-- Given data --
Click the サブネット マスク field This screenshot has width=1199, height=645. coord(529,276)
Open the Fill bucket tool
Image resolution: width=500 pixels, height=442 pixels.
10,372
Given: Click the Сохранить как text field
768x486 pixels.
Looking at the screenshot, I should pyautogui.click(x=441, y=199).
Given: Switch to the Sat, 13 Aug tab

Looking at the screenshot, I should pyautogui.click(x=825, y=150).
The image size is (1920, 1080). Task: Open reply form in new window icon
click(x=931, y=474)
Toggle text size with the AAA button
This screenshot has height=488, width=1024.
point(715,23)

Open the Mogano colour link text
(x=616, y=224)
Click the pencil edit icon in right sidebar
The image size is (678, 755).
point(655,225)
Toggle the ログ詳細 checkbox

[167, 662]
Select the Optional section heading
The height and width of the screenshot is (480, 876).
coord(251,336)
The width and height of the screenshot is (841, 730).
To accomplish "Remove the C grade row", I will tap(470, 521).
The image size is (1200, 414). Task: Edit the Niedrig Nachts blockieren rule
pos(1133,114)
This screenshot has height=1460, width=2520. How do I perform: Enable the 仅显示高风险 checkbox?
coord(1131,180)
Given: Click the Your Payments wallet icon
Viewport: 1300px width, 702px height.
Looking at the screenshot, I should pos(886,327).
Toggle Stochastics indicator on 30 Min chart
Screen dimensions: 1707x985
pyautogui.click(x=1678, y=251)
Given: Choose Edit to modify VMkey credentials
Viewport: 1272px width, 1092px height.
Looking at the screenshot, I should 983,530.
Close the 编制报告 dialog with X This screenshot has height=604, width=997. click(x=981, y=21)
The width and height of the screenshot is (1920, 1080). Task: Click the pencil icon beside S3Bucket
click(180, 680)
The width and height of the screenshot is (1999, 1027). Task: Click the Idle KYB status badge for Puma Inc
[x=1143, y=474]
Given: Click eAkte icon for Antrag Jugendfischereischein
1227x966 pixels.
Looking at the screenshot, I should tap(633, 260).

-- Task instructions --
Rewrite every line of the items with each "Task:" changed to "Goal:", keeping everything else the same.

-- The answer --
Click the サブネット マスク field This screenshot has width=1199, height=645. coord(529,276)
Open the Fill bucket tool
Image resolution: width=500 pixels, height=442 pixels.
10,372
Given: Click the Сохранить как text field
768x486 pixels.
Looking at the screenshot, I should pyautogui.click(x=441, y=199).
Given: Switch to the Sat, 13 Aug tab

Looking at the screenshot, I should pyautogui.click(x=825, y=150).
The image size is (1920, 1080). Goal: Open reply form in new window icon
click(x=931, y=474)
Toggle text size with the AAA button
This screenshot has height=488, width=1024.
point(715,23)

Open the Mogano colour link text
(x=616, y=224)
Click the pencil edit icon in right sidebar
The image size is (678, 755).
point(655,225)
Toggle the ログ詳細 checkbox

[167, 662]
Select the Optional section heading
The height and width of the screenshot is (480, 876).
coord(251,336)
The width and height of the screenshot is (841, 730).
To accomplish "Remove the C grade row", I will tap(470, 521).
The image size is (1200, 414). Goal: Edit the Niedrig Nachts blockieren rule
pos(1133,114)
This screenshot has height=1460, width=2520. How do I perform: Enable the 仅显示高风险 checkbox?
coord(1131,180)
Given: Click the Your Payments wallet icon
Viewport: 1300px width, 702px height.
Looking at the screenshot, I should pos(886,327).
Toggle Stochastics indicator on 30 Min chart
Screen dimensions: 1707x985
pyautogui.click(x=1678, y=251)
Given: Choose Edit to modify VMkey credentials
Viewport: 1272px width, 1092px height.
Looking at the screenshot, I should 983,530.
Close the 编制报告 dialog with X This screenshot has height=604, width=997. click(x=981, y=21)
The width and height of the screenshot is (1920, 1080). Goal: Click the pencil icon beside S3Bucket
click(180, 680)
The width and height of the screenshot is (1999, 1027). Goal: Click the Idle KYB status badge for Puma Inc
[x=1143, y=474]
Given: Click eAkte icon for Antrag Jugendfischereischein
1227x966 pixels.
Looking at the screenshot, I should tap(633, 260).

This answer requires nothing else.